▶ [GIVEN PASSAGE]
______
Nantyglo Round Towers are located at Roundhouse Farm, Nantyglo, near Brynmawr in the borough of Blaenau Gwent in the South Wales Valleys. The two fortified towers were constructed in the early 19th century as places of retreat by the ironmaster Joseph Bailey, after a riot was caused by his brother's threat to cut wages. They are believed to some of the last privately built defensive fortifications in Britain. One of the towers remains intact today whilst the other is in ruins having been partly demolished to salvage scrap iron in the 1940s.

==History==
Bailey built the towers after 1816 when some of his workers rioted when his brother, Crawshay Bailey, threatened to cut their wages. Wanting a defensible retreat in case it happened again, Joseph built them at the north-east and south-west corners of a sandstone wall that surrounds Roundhouse Farm, near his mansion Nantyglo House or Ty Mawr. All of the fittings of the towers were made from cast iron and were one of the earliest surviving uses of structural cast iron in Britain. The south-west tower was originally one storey higher than the two-storey north-east tower and served as a residence until the 1930s. The tower was partially demolished during the 1940s to extract the cast iron. The towers were restored in 1986–93 by the Gwent County Council and several other governmental bodies.
______
▶ [EXERCISE DATA]
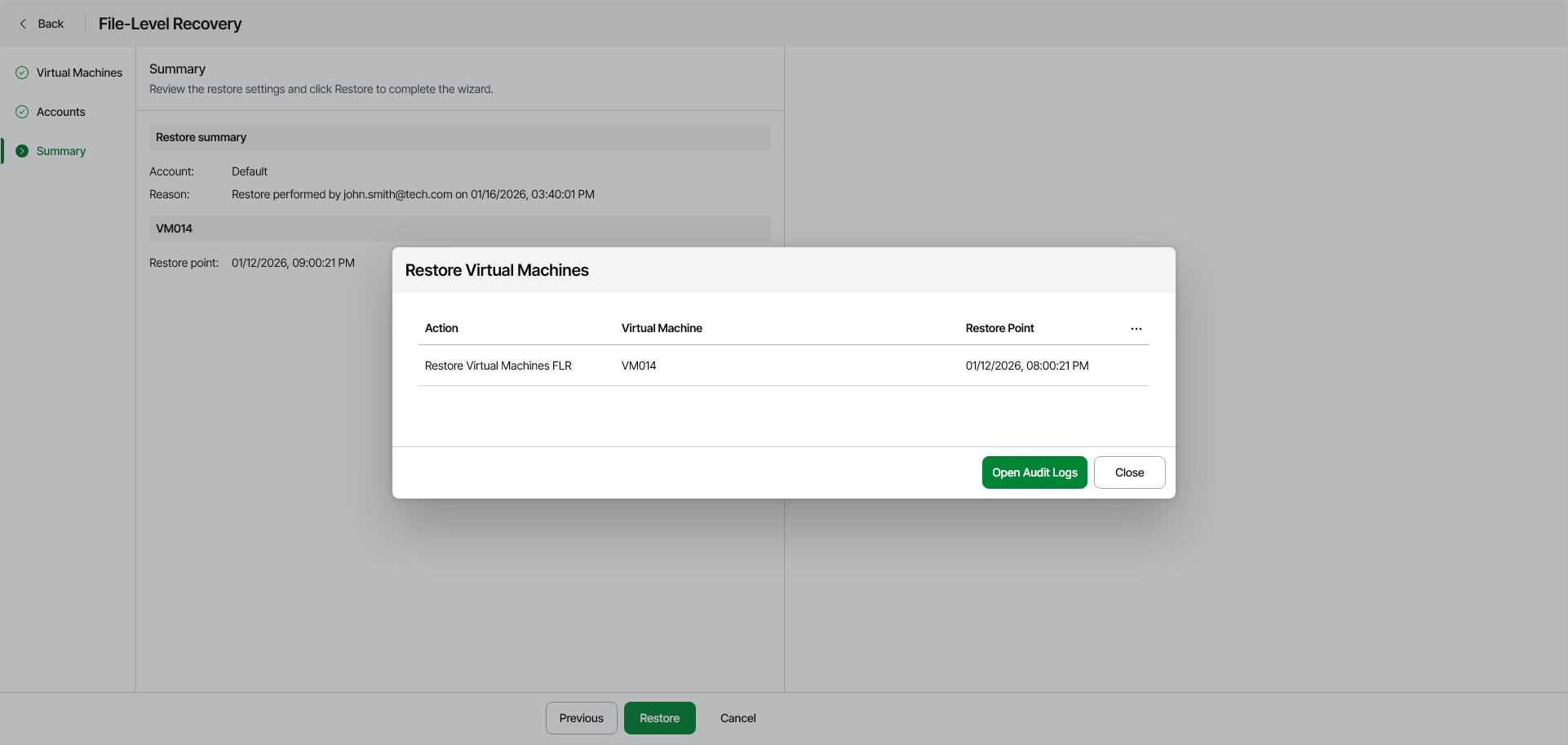Click the Back arrow icon

click(x=23, y=24)
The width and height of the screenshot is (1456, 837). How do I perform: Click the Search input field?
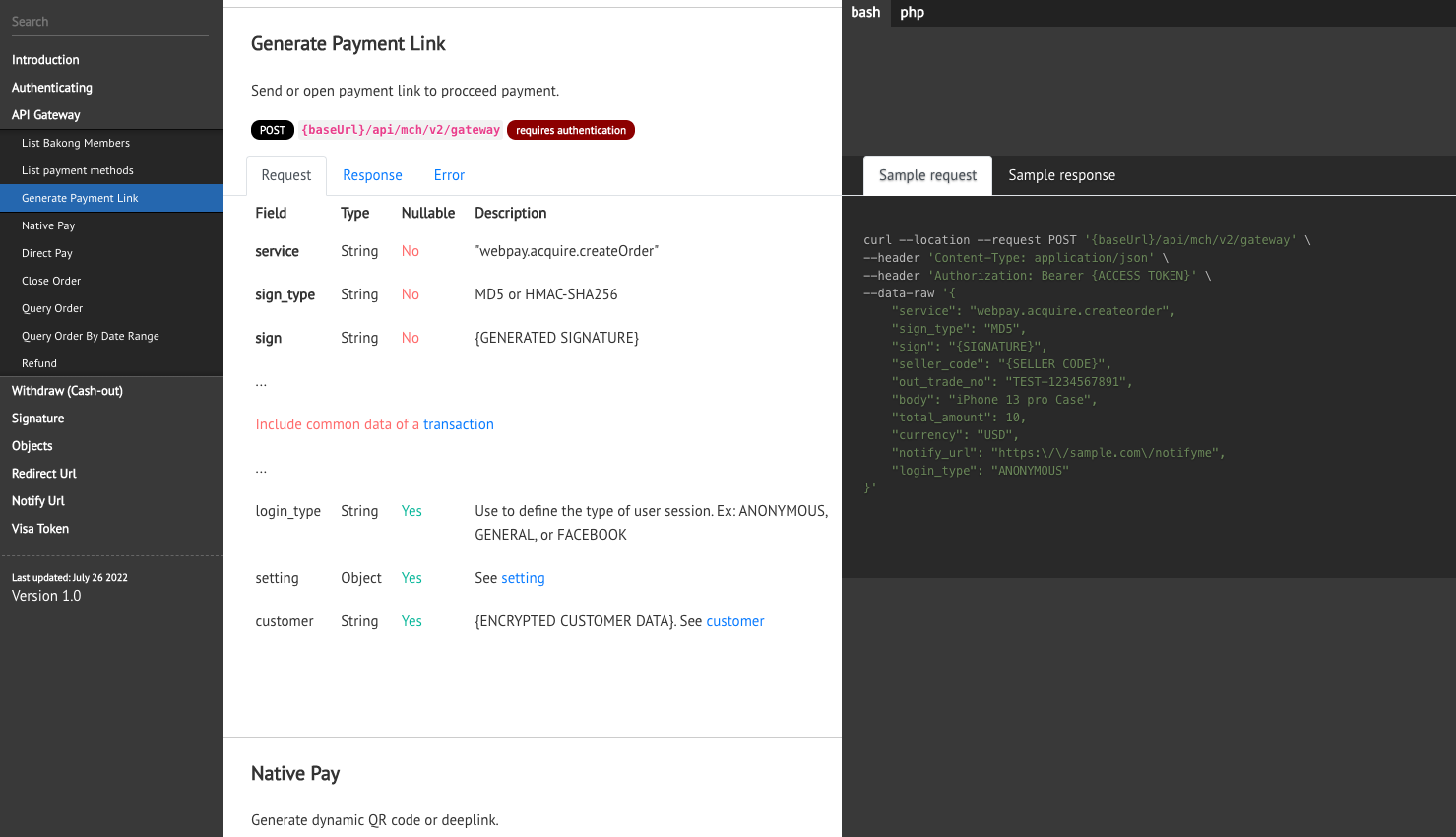108,22
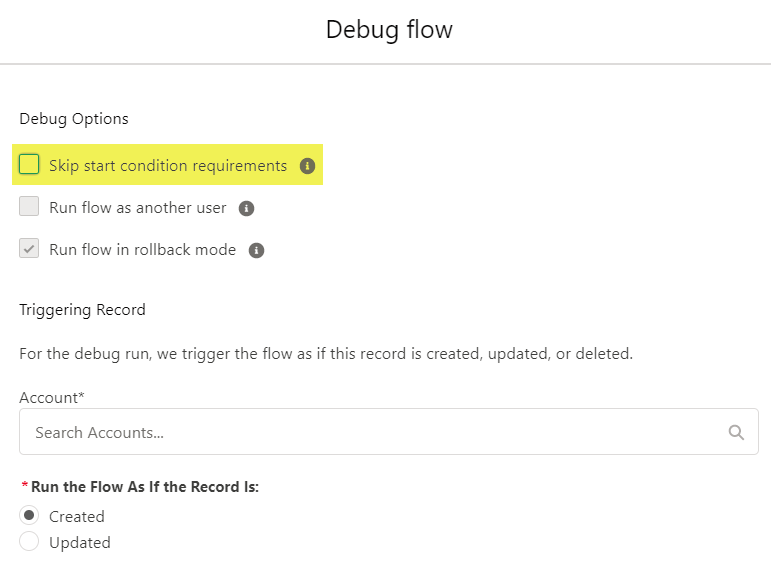Click the 'Skip start condition requirements' label text
Viewport: 771px width, 572px height.
point(168,166)
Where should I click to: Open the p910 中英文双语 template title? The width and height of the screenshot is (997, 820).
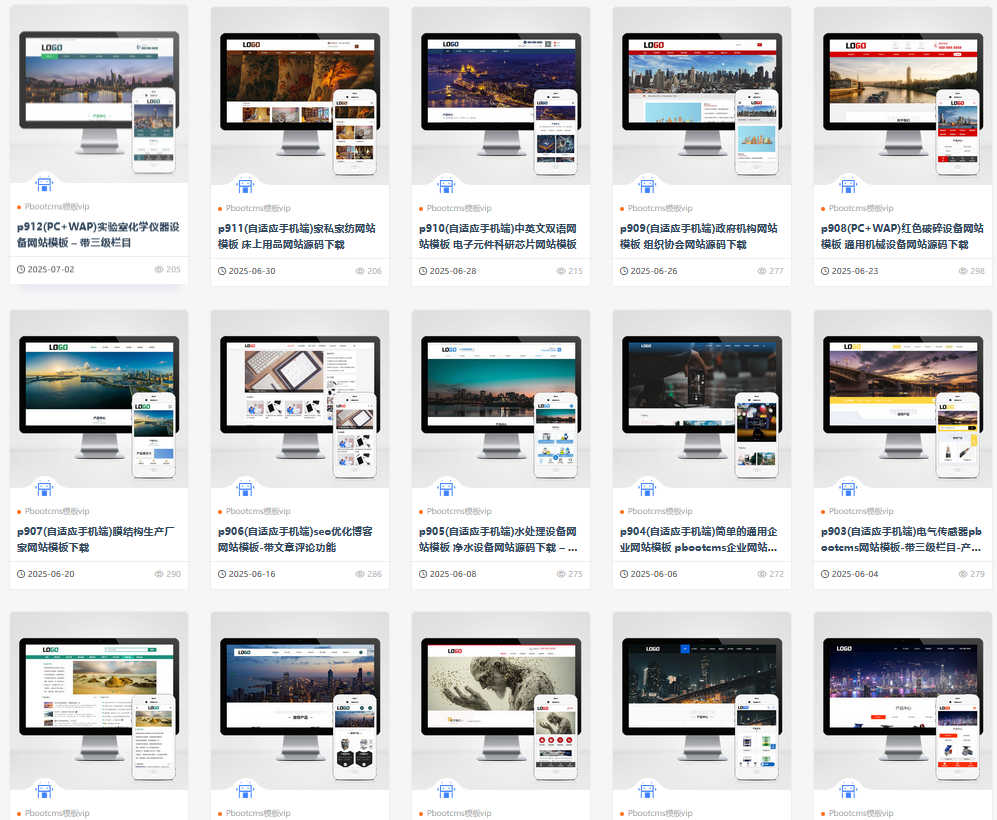(498, 236)
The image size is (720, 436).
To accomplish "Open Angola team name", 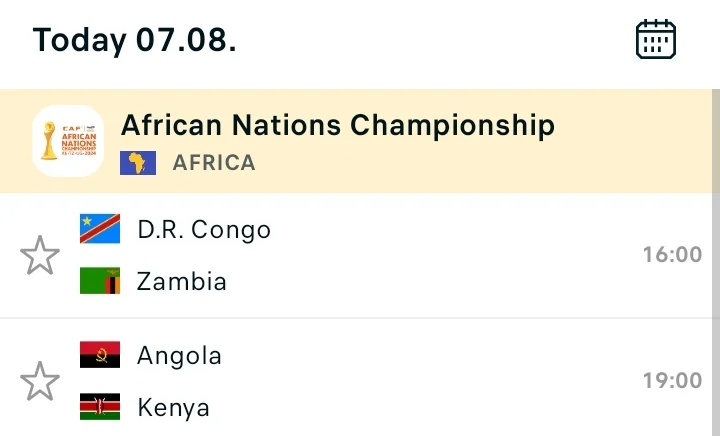I will (x=179, y=356).
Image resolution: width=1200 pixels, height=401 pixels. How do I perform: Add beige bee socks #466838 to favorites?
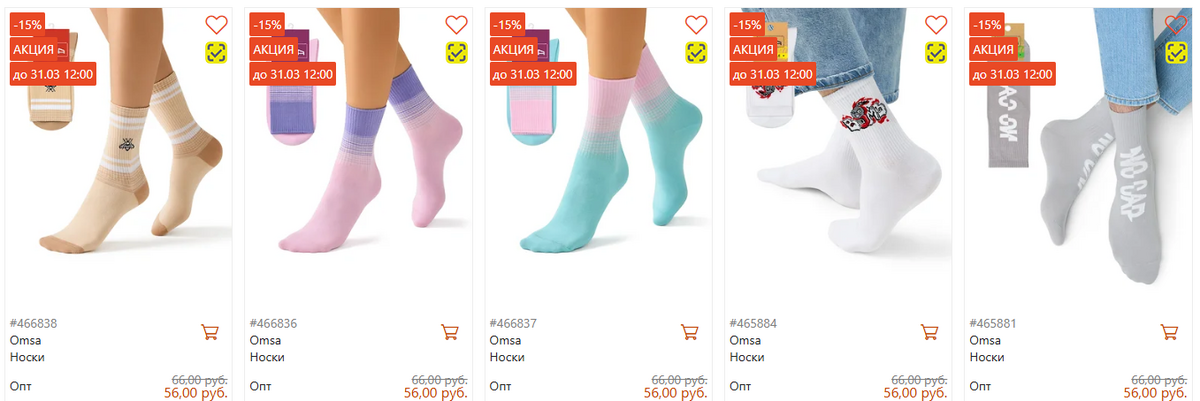click(216, 25)

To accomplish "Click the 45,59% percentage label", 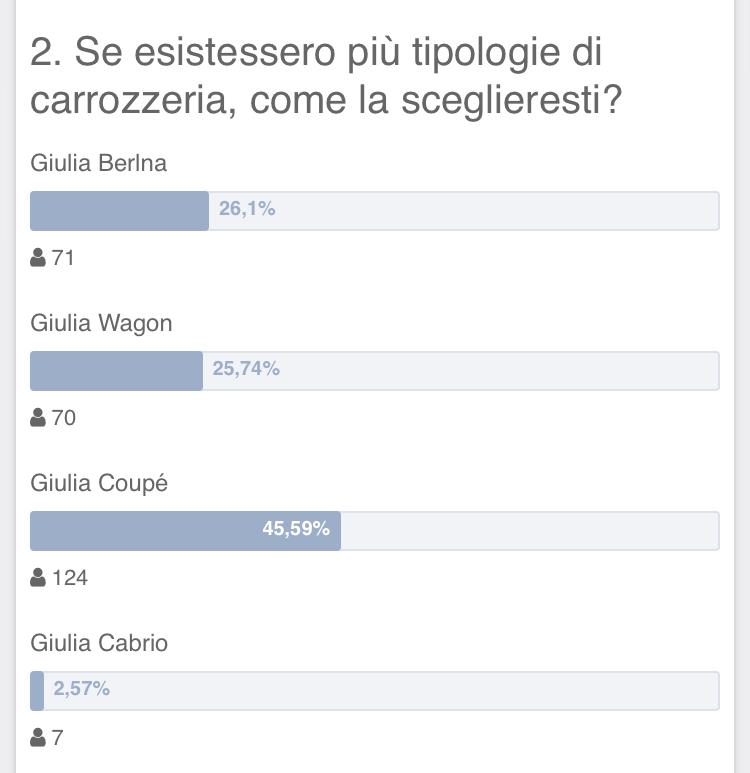I will pos(296,528).
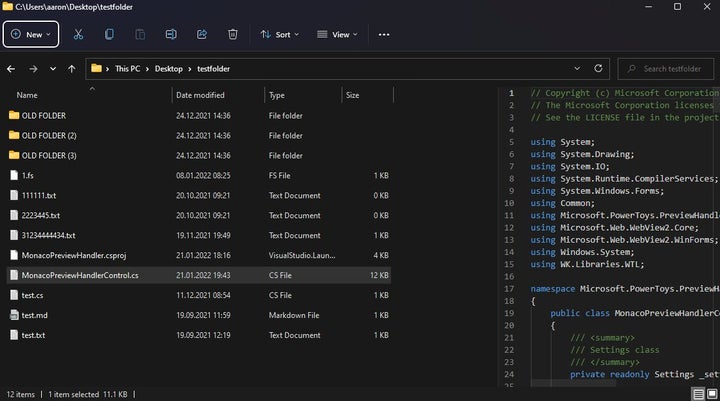Open the Sort options dropdown
This screenshot has height=401, width=720.
pos(278,34)
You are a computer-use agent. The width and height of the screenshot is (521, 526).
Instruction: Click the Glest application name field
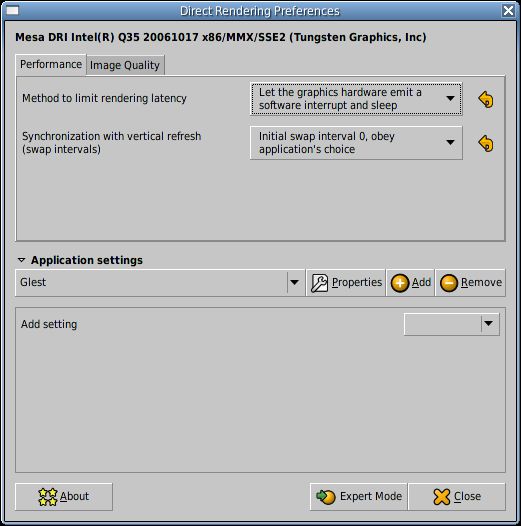click(x=151, y=283)
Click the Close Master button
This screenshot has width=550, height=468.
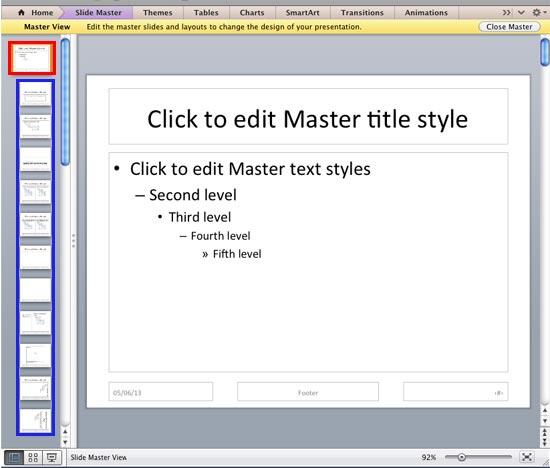pyautogui.click(x=509, y=27)
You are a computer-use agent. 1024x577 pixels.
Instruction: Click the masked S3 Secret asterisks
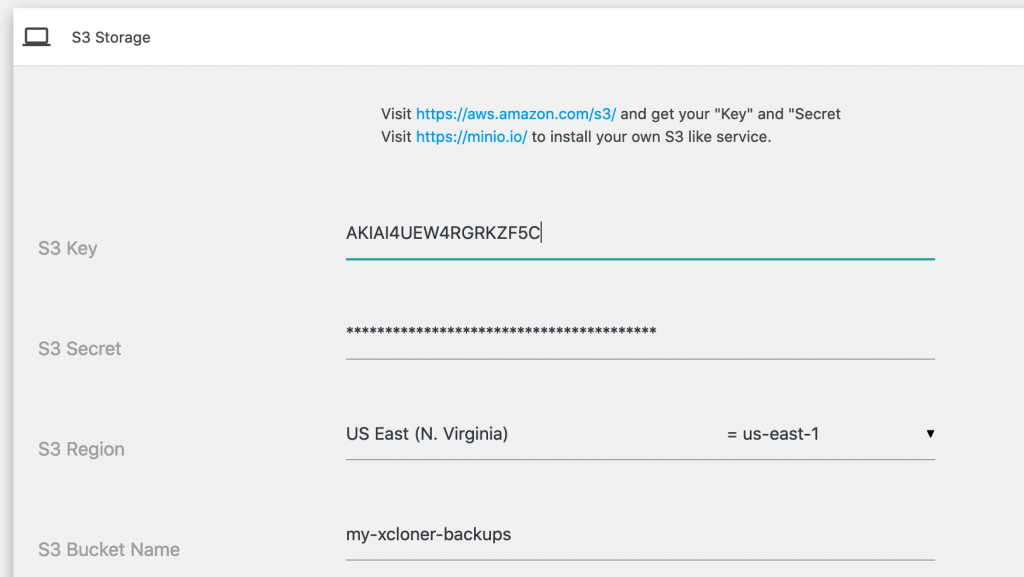click(x=501, y=332)
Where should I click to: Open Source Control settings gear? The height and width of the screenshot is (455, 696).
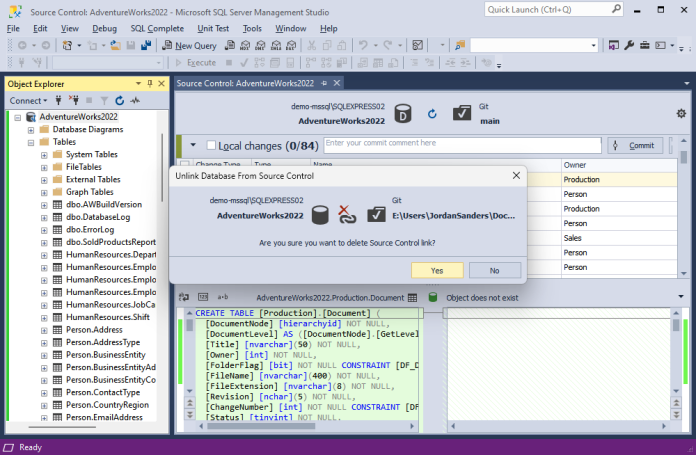pos(681,114)
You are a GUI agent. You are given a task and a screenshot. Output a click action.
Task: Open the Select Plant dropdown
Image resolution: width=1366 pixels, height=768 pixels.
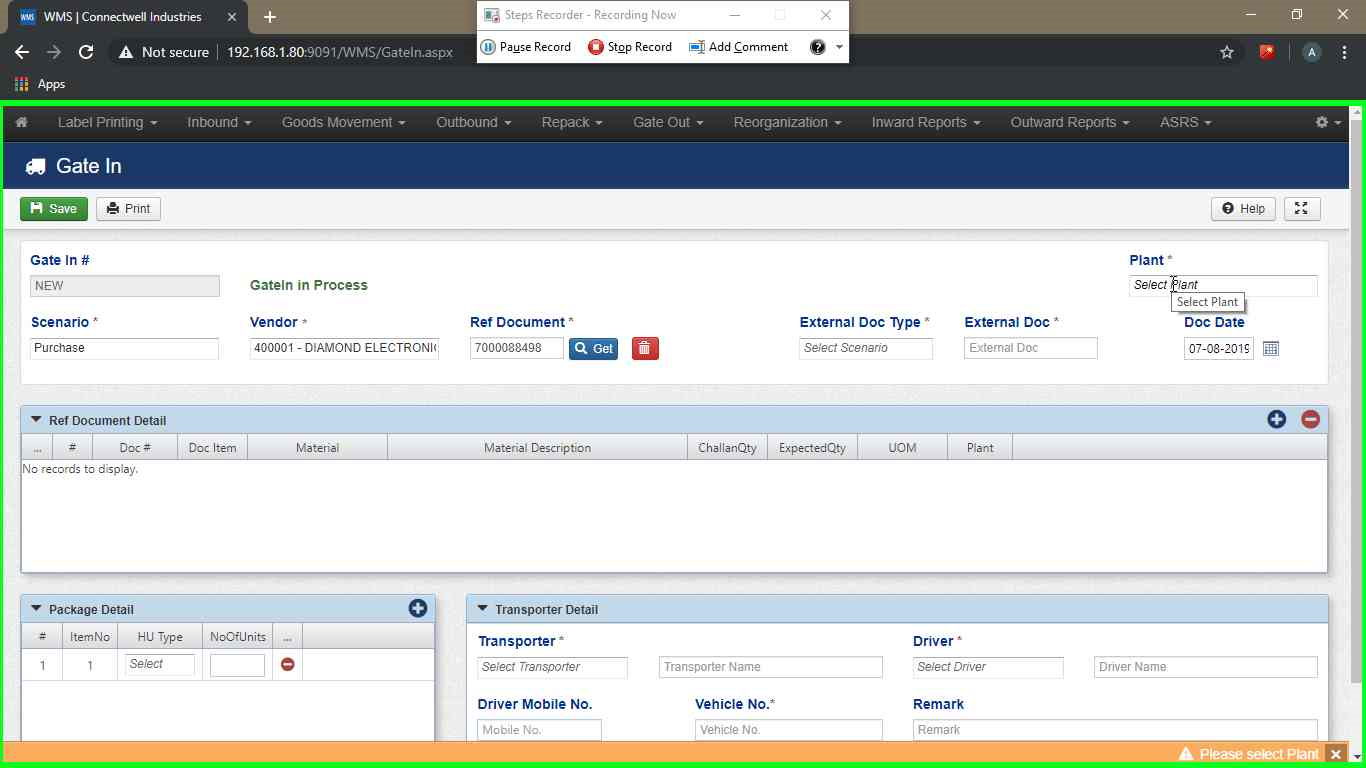(x=1222, y=285)
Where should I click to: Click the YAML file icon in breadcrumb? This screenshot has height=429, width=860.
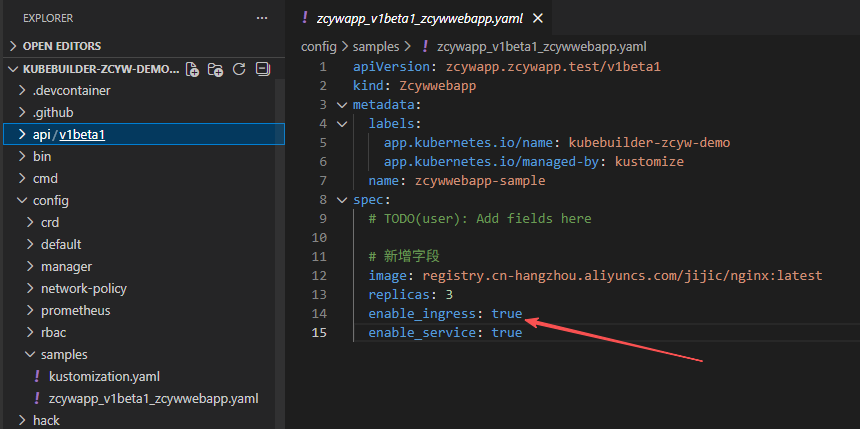(425, 46)
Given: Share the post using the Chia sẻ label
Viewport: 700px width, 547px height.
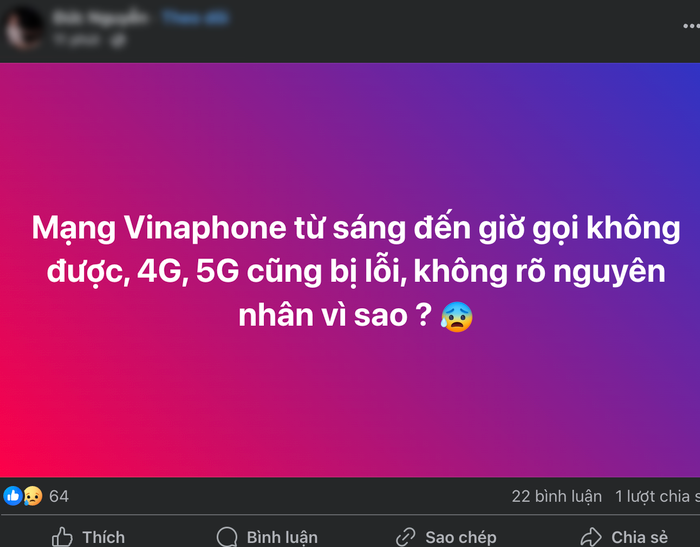Looking at the screenshot, I should pos(639,537).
______
Continue the Nantyglo Round Towers text after its last sentence. The listing plays no part in what follows.

==Description==
The ground floor of the south-west tower is mostly intact, but the walls of the first storey are substantially ruined and the entire second storey is missing as are the cast iron roof, roof trusses and floor joists. These latter have been cut where they join the outer wall. The floors are missing in the north-east tower, but their joists remain and are substantially intact. The roof is intact with its wedge-shaped iron plates. One roof truss had sheared by 2003, but was being supported by interior scaffolding.

Neither is open to the public though they can be viewed from nearby.